■ **Directions**: Nothing in the records should change; write them all out exactly.

■ **Data**:
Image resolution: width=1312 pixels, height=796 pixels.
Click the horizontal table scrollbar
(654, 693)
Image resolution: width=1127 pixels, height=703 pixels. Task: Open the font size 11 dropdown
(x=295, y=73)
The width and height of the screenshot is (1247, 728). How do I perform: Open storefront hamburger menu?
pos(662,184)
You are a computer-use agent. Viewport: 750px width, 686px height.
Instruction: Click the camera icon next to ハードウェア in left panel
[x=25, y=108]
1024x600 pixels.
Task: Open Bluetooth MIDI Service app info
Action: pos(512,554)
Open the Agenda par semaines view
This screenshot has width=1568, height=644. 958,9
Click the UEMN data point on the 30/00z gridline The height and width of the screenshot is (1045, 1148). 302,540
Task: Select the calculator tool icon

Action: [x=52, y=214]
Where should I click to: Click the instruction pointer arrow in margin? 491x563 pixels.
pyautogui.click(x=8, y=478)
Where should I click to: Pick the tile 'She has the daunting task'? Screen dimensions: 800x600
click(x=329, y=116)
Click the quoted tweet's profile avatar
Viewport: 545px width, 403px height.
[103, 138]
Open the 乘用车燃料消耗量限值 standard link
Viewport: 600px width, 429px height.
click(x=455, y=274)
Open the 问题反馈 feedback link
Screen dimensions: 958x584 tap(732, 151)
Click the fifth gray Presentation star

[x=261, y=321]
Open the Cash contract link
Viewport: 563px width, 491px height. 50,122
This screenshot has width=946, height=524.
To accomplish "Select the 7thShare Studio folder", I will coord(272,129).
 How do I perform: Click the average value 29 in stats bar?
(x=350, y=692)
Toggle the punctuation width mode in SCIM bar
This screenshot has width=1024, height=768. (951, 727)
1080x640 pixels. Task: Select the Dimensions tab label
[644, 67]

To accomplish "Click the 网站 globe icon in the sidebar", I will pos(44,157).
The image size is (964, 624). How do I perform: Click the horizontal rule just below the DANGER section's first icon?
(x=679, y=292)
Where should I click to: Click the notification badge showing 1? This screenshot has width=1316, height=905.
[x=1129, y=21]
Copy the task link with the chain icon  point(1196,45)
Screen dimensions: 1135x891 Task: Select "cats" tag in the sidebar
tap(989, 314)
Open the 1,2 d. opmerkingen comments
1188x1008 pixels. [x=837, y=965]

■ **Reply to the task**:
Image resolution: width=1312 pixels, height=796 pixels.
Click the horizontal table scrollbar
(654, 693)
Image resolution: width=1127 pixels, height=703 pixels. Task: Open the font size 11 dropdown
(x=295, y=73)
The width and height of the screenshot is (1247, 728). How do I perform: Open storefront hamburger menu?
pos(662,184)
You are a computer-use agent. Viewport: 750px width, 686px height.
Instruction: Click the camera icon next to ハードウェア in left panel
[x=25, y=108]
1024x600 pixels.
Task: Open Bluetooth MIDI Service app info
Action: pos(512,554)
Open the Agenda par semaines view
This screenshot has width=1568, height=644. 958,9
Click the UEMN data point on the 30/00z gridline The height and width of the screenshot is (1045, 1148). 302,540
Task: Select the calculator tool icon

Action: [x=52, y=214]
Where should I click to: Click the instruction pointer arrow in margin? 491x563 pixels.
pyautogui.click(x=8, y=478)
Where should I click to: Pick the tile 'She has the daunting task'? Screen dimensions: 800x600
click(x=329, y=116)
Click the quoted tweet's profile avatar
Viewport: 545px width, 403px height.
[103, 138]
Open the 乘用车燃料消耗量限值 standard link
Viewport: 600px width, 429px height.
click(x=455, y=274)
Open the 问题反馈 feedback link
Screen dimensions: 958x584 tap(732, 151)
Click the fifth gray Presentation star

[x=261, y=321]
Open the Cash contract link
Viewport: 563px width, 491px height. 50,122
This screenshot has width=946, height=524.
To accomplish "Select the 7thShare Studio folder", I will coord(272,129).
 How do I perform: Click the average value 29 in stats bar?
(x=350, y=692)
Toggle the punctuation width mode in SCIM bar
This screenshot has width=1024, height=768. (951, 727)
1080x640 pixels. Task: Select the Dimensions tab label
[644, 67]

To accomplish "Click the 网站 globe icon in the sidebar", I will pos(44,157).
The image size is (964, 624). How do I perform: Click the horizontal rule just below the DANGER section's first icon?
(x=679, y=292)
Where should I click to: Click the notification badge showing 1? This screenshot has width=1316, height=905.
[x=1129, y=21]
Copy the task link with the chain icon  point(1196,45)
Screen dimensions: 1135x891 Task: Select "cats" tag in the sidebar
tap(989, 314)
Open the 1,2 d. opmerkingen comments
1188x1008 pixels. [x=837, y=965]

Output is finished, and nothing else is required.